§ EXERCISE:
Among the entries below, take the line with "Task: Open the Detailed Listing tab" and the line with "Select the HW13", and output them and every line between them exactly, with nothing else.

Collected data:
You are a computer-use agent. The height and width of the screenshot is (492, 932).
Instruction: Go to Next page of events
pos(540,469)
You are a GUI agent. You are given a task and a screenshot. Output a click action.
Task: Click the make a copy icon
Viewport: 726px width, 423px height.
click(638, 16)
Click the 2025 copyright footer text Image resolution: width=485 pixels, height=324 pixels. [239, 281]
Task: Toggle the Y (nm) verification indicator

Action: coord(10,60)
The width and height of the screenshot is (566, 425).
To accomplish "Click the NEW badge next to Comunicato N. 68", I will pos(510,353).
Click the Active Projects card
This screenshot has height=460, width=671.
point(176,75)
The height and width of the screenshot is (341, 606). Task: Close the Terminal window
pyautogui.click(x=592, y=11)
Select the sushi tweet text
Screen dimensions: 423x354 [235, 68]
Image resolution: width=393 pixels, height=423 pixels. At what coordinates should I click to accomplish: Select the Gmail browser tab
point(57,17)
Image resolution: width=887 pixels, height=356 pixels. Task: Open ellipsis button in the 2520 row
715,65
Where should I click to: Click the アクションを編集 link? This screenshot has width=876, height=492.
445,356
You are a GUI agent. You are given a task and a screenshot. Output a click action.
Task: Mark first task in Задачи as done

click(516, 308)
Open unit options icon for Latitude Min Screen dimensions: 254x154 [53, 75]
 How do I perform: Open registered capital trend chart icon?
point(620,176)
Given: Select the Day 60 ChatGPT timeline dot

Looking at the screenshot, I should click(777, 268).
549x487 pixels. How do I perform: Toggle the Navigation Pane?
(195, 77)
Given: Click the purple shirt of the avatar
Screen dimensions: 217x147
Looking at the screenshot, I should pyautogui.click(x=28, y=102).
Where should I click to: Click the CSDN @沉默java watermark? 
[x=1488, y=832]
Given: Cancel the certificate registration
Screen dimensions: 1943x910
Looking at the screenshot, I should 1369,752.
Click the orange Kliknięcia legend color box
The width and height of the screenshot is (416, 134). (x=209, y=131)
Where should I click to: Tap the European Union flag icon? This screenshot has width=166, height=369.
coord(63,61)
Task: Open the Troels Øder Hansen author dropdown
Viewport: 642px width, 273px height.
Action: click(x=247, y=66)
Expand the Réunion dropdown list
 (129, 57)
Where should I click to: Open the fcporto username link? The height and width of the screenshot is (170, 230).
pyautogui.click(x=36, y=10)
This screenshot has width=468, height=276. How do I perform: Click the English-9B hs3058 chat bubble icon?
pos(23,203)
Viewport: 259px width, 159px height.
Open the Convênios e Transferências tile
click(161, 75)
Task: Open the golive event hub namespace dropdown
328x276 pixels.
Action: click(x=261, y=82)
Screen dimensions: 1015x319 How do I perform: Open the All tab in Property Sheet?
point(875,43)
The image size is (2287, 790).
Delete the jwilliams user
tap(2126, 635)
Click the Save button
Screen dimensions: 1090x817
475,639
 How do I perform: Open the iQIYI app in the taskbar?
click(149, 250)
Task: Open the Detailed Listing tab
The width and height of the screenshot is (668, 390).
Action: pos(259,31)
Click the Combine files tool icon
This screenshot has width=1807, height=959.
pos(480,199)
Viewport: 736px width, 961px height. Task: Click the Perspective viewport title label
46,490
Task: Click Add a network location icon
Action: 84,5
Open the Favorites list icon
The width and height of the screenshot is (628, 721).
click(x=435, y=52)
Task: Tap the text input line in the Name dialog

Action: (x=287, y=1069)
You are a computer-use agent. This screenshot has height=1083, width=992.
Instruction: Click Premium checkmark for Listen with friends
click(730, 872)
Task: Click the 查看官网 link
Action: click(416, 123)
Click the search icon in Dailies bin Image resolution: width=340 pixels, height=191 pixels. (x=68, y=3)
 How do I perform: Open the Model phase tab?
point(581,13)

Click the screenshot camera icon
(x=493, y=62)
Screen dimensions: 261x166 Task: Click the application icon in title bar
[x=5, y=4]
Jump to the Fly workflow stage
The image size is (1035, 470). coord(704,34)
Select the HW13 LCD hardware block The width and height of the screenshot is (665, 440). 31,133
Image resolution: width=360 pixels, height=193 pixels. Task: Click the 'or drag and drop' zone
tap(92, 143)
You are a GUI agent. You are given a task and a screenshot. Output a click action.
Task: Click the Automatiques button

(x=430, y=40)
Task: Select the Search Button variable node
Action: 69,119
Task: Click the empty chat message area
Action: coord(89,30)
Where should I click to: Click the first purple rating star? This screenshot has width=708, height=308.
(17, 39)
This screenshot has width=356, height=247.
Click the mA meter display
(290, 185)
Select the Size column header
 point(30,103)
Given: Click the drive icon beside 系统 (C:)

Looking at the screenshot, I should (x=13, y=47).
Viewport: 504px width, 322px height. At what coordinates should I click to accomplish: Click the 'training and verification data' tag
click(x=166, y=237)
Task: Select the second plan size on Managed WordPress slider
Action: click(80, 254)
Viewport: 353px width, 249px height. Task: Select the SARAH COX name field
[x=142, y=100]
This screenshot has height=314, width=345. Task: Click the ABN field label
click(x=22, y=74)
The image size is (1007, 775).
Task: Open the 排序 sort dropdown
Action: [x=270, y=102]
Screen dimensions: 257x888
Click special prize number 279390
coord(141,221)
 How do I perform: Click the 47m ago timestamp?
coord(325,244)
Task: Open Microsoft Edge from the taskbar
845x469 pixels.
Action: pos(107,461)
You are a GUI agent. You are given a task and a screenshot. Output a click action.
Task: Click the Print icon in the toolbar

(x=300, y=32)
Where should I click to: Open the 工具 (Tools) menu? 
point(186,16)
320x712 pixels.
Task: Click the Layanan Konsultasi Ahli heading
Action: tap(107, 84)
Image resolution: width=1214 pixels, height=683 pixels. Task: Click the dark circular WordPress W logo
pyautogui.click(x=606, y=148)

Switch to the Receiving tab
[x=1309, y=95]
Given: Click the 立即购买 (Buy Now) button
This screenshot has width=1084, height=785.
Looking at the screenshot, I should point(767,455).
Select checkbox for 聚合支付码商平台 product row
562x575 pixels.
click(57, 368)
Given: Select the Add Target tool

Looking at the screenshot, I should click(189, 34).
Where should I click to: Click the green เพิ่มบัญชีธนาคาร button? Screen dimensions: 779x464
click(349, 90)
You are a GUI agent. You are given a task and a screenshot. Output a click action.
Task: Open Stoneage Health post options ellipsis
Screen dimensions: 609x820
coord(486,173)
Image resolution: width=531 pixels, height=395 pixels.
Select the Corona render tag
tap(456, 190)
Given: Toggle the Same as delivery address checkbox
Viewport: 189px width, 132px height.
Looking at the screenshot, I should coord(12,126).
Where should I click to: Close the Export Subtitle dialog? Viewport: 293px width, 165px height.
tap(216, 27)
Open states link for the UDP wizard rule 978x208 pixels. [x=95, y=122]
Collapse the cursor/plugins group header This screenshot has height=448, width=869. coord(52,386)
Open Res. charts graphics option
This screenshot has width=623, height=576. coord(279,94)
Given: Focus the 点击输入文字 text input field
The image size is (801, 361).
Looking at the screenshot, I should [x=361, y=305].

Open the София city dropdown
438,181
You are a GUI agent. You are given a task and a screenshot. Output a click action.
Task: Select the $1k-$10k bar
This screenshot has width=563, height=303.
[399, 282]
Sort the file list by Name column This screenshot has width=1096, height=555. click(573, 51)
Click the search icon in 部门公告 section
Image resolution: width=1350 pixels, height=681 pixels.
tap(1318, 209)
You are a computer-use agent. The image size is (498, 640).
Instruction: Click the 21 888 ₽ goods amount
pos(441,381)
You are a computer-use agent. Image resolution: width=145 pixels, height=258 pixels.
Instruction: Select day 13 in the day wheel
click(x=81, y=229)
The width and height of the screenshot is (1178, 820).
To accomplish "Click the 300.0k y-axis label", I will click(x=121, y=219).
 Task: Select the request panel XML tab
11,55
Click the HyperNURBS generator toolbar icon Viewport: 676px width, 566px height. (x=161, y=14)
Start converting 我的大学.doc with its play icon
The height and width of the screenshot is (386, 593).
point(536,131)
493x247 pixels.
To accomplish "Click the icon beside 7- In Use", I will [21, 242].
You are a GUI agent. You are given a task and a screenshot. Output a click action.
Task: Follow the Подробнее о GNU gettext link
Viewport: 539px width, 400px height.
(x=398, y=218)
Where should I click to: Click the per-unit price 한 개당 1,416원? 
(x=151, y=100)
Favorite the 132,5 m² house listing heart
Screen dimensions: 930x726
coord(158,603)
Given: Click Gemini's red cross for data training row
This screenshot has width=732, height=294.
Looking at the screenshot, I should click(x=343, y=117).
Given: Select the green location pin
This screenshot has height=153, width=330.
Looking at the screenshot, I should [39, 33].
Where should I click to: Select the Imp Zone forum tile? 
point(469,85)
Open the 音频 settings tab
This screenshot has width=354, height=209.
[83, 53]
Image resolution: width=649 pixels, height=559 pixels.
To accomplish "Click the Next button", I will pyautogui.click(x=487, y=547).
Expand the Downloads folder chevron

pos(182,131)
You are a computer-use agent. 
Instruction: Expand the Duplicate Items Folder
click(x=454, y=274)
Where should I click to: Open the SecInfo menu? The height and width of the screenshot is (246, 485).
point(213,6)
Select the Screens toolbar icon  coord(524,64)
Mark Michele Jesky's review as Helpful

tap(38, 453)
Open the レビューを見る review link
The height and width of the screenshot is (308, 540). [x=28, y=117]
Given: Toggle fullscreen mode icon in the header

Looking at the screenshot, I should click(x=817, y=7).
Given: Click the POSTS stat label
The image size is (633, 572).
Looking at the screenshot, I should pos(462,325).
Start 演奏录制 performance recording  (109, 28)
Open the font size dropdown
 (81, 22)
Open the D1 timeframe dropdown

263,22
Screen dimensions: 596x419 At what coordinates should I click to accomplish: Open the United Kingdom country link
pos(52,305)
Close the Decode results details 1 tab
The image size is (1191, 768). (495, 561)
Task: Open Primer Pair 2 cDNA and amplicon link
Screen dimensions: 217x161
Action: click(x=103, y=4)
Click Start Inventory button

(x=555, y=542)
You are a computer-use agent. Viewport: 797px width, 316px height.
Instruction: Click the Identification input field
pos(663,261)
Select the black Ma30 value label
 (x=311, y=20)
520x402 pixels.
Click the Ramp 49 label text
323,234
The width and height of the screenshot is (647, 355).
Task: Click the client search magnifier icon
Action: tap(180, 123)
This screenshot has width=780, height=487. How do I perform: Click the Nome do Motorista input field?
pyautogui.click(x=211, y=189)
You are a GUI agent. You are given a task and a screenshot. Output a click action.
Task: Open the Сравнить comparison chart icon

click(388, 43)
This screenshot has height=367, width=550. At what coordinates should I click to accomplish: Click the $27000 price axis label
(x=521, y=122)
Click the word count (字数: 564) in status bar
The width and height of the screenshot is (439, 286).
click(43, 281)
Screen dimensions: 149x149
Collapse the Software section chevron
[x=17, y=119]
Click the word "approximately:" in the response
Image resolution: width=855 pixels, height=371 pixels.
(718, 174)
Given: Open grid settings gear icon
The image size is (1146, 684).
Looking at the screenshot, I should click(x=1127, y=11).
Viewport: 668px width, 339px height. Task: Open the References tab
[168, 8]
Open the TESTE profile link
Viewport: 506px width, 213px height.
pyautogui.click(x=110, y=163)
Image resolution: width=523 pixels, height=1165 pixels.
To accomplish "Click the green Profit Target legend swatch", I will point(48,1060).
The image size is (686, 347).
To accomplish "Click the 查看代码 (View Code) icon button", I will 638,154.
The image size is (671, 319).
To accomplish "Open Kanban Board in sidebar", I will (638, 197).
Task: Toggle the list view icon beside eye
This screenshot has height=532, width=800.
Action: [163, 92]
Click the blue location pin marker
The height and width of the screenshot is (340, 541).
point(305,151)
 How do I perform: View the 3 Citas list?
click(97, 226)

§ RESULT OF THIS EXERCISE:
Task: Open the Detailed Listing tab
The width and height of the screenshot is (668, 390).
Action: pos(259,31)
Click the Combine files tool icon
This screenshot has width=1807, height=959.
pos(480,199)
Viewport: 736px width, 961px height. Task: Click the Perspective viewport title label
46,490
Task: Click Add a network location icon
Action: 84,5
Open the Favorites list icon
The width and height of the screenshot is (628, 721).
click(x=435, y=52)
Task: Tap the text input line in the Name dialog

Action: (x=287, y=1069)
You are a computer-use agent. This screenshot has height=1083, width=992.
Instruction: Click Premium checkmark for Listen with friends
click(730, 872)
Task: Click the 查看官网 link
Action: click(416, 123)
Click the search icon in Dailies bin Image resolution: width=340 pixels, height=191 pixels. (x=68, y=3)
 How do I perform: Open the Model phase tab?
point(581,13)

Click the screenshot camera icon
(x=493, y=62)
Screen dimensions: 261x166 Task: Click the application icon in title bar
[x=5, y=4]
Jump to the Fly workflow stage
The image size is (1035, 470). coord(704,34)
Select the HW13 LCD hardware block The width and height of the screenshot is (665, 440). 31,133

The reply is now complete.